The Radeon plays Half-Life Episode 2 with low/medium detail at playable framerates (through WINE). But even this is a slow card compared to the higher end cards (and especially Nvidia cards in Linux).

Friday, September 25, 2009

Oh, and with the VIA Nano I can get ~230 fps for glxgears in Ubuntu Karmic Alpha 6.

W00t!

Yeah, somehow I'm not surprised "VIA Chrome9 HC3 Integrated Graphics" aren't very good. As a comparison my crappy G965 (X3100) Thinkpad gets around ~1000 to ~1100 depending on what crazy crap they changed (or when it completely breaks and drops to 100).

I've been told glxgears is a bad benchmark, but it is a good ballpark (because it does seem to relate with general card performance pretty well when fancy things like shaders/glsl stuff isn't involved. Kind of a raw power benchmark.

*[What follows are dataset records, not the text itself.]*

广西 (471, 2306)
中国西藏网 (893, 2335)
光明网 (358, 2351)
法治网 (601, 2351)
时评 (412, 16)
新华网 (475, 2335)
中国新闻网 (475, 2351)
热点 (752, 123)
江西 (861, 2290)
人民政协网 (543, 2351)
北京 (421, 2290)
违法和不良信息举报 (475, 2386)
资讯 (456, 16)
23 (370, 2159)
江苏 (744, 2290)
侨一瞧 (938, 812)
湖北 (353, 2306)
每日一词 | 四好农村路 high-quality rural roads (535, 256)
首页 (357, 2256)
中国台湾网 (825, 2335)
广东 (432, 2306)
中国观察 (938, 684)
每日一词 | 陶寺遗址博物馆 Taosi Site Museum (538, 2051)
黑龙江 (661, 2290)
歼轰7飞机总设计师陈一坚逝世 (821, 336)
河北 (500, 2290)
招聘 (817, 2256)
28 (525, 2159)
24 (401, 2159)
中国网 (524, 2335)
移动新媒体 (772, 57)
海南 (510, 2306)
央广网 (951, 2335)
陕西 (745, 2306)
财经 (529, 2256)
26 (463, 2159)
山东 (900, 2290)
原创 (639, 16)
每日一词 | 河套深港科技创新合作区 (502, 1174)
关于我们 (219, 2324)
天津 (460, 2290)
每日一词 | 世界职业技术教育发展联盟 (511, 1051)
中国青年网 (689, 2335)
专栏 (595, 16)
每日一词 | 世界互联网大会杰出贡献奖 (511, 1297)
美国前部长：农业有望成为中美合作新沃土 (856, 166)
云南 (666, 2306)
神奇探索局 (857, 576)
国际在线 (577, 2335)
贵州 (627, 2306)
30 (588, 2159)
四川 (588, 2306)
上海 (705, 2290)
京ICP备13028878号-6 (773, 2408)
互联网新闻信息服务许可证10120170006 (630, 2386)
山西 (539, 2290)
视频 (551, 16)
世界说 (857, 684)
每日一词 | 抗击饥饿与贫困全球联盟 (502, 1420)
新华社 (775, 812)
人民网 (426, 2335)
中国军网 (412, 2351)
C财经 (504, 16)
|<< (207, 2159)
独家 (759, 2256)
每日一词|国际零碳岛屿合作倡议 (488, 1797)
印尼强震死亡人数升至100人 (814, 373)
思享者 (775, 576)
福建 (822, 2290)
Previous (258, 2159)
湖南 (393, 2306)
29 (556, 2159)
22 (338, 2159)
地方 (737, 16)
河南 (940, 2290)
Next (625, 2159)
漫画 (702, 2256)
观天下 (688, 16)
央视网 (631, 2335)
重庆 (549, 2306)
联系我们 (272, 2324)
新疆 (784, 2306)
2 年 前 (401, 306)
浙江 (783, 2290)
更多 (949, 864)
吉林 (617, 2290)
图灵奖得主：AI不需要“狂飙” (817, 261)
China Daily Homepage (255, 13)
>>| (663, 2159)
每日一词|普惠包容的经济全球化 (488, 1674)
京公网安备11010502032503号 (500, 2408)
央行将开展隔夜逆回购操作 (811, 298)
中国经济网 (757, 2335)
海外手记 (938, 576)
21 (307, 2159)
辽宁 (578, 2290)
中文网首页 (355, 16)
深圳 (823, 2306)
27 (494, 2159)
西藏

After all, all glxgears does is render 3 gears made of solid color polygons via display lists. So that is the performance you are benchmarking (not cooler VBO's .... or other cool things like "textures" - you may have heard of them).

I wonder if there is any KMS stuff in the pipe for the Chrome9? Or if it's even worth while...
I finally got my stupid VIA Nano (U2300) working, it was as simple as this:

idle=poll
(added to kernel boot param - apparently idle=halt should also work).

With this both Fedora 11, and Ubuntu 9.10 Alpha 6 work. And fedora boots up quicker :)

The idle parameter has a number of values it can take, and they appear to boot the box in different fashions (halt is "cooler", or so I read on a forum - the kernel docs make it look like the mid-range C-states are not used, which is rather bizarre - a sort of all or nothing approach to CPU power management?).

From /usr/src/linux/Documentation/kernel-parameters.txt (this includes X86_64 as well):

idle= [X86]
Format: idle=poll, idle=mwait, idle=halt, idle=nomwait
Poll forces a polling idle loop that can slightly
improve the performance of waking up a idle CPU, but
will use a lot of power and make the system run hot.
Not recommended.
idle=mwait: On systems which support MONITOR/MWAIT but
the kernel chose to not use it because it doesn't save
as much power as a normal idle loop, use the
MONITOR/MWAIT idle loop anyways. Performance should be
the same as idle=poll.
idle=halt: Halt is forced to be used for CPU idle.
In such case C2/C3 won't be used again.
idle=nomwait: Disable mwait for CPU C-states


Needless to say, I'll stay with idle=poll. Apparently this is need for all Linux kernels 2.6.24 and above.